I needed something I could take to work that had a lot of protein and was not something sweet (for a change), so I decided to make seitan sausages. Combining several different recipes and making some changes according to the content of my kitchen cupboards and spice rack (oh, and lack of a steamer), I came up with this:
1 generous cup vital wheat gluten
1/2 cup (or more) kidney beans from a can
1/4 cup nutritional yeast
1 cup vegetable broth
1 tablespoon olive oil
2 tablespoons soy sauce
1 teaspoon liquid smoke
1 tablespoon sage (note: maybe use a bit less next time)
black pepper, garlic gomasio
Preheat the oven to 350°F (180°C).
Mash the kidney beans with a fork.
In a big bowl, add the wet ingredients to the dry ones, mix with a fork, and form into sausages.
Wrap them in aluminium foil (shiny side in, dull side out) and bake them for about an hour.

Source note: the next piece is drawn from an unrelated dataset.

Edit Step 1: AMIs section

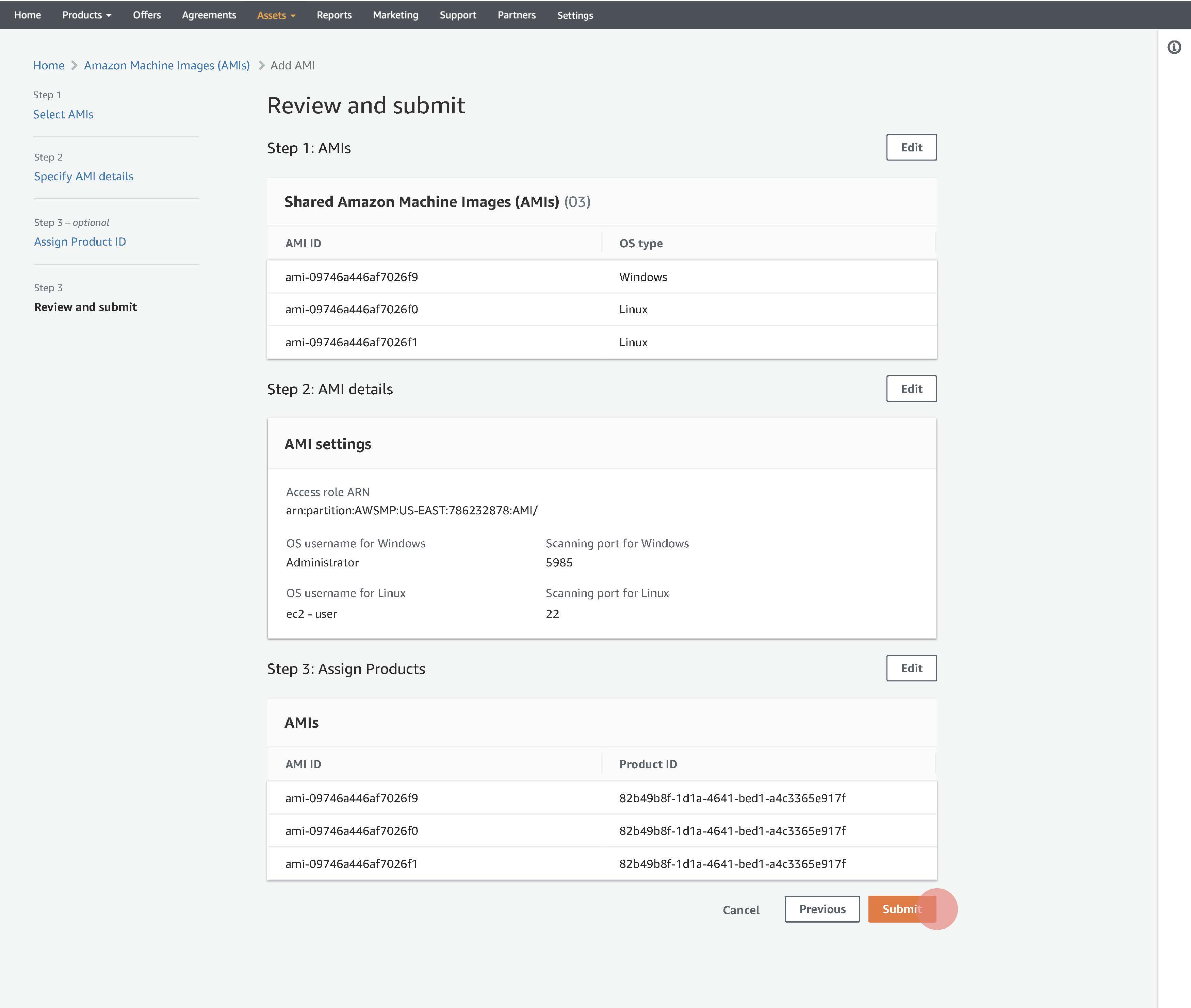[911, 147]
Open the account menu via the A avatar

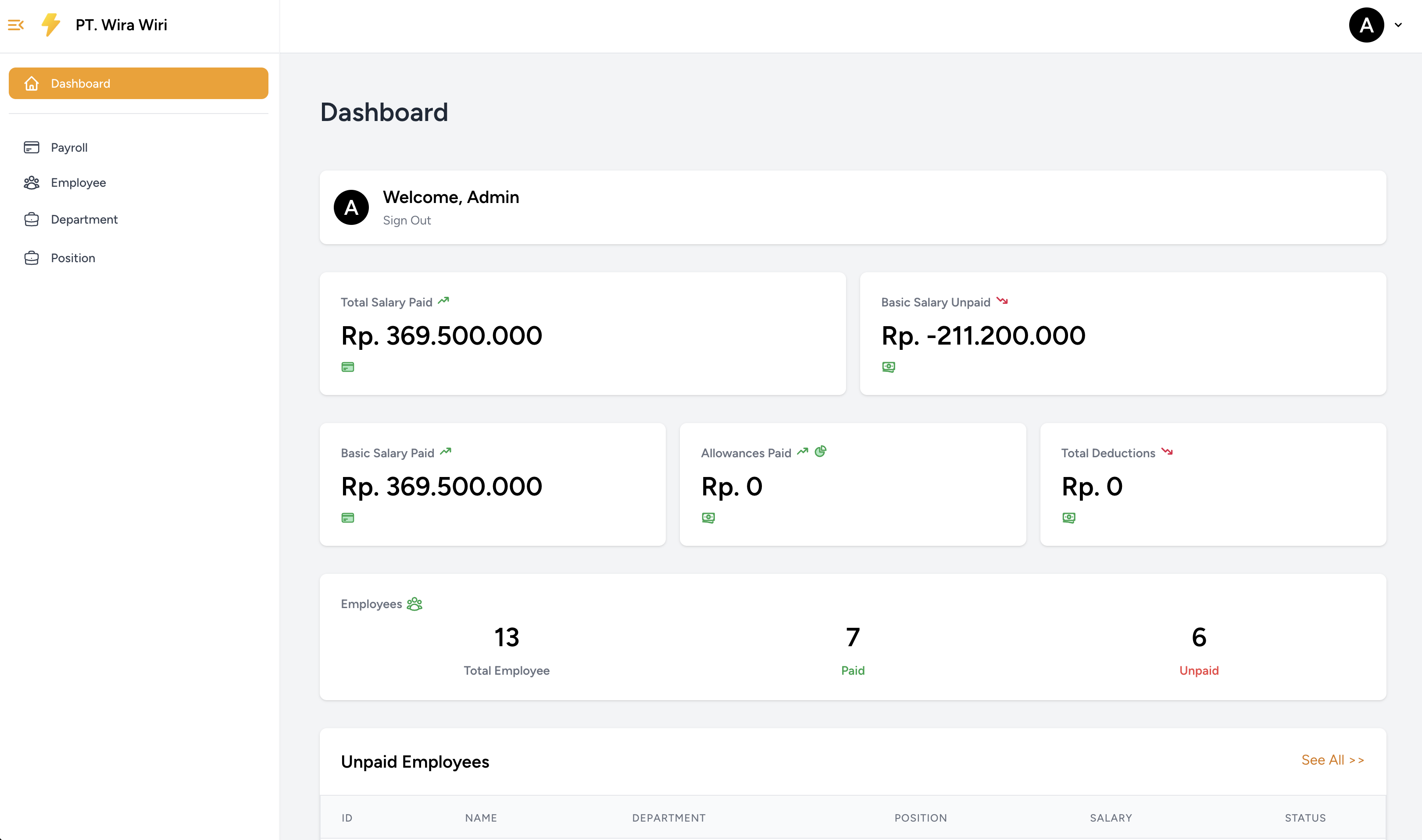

These basic sausages can be enhanced with all kinds of different spices and ingredients (tomato paste, smoked paprika, chili powder, bits of jalapeños or sun-dried tomatoes – the list is endless). They’re pretty versatile too: You can eat them as they are, with some mustard and a slice of bread, you can cut them up for sandwiches, or you can add the slices to a stew or savoury pie filling. Still wrapped, they will keep in the fridge for about a week, but they’d never last that long around here.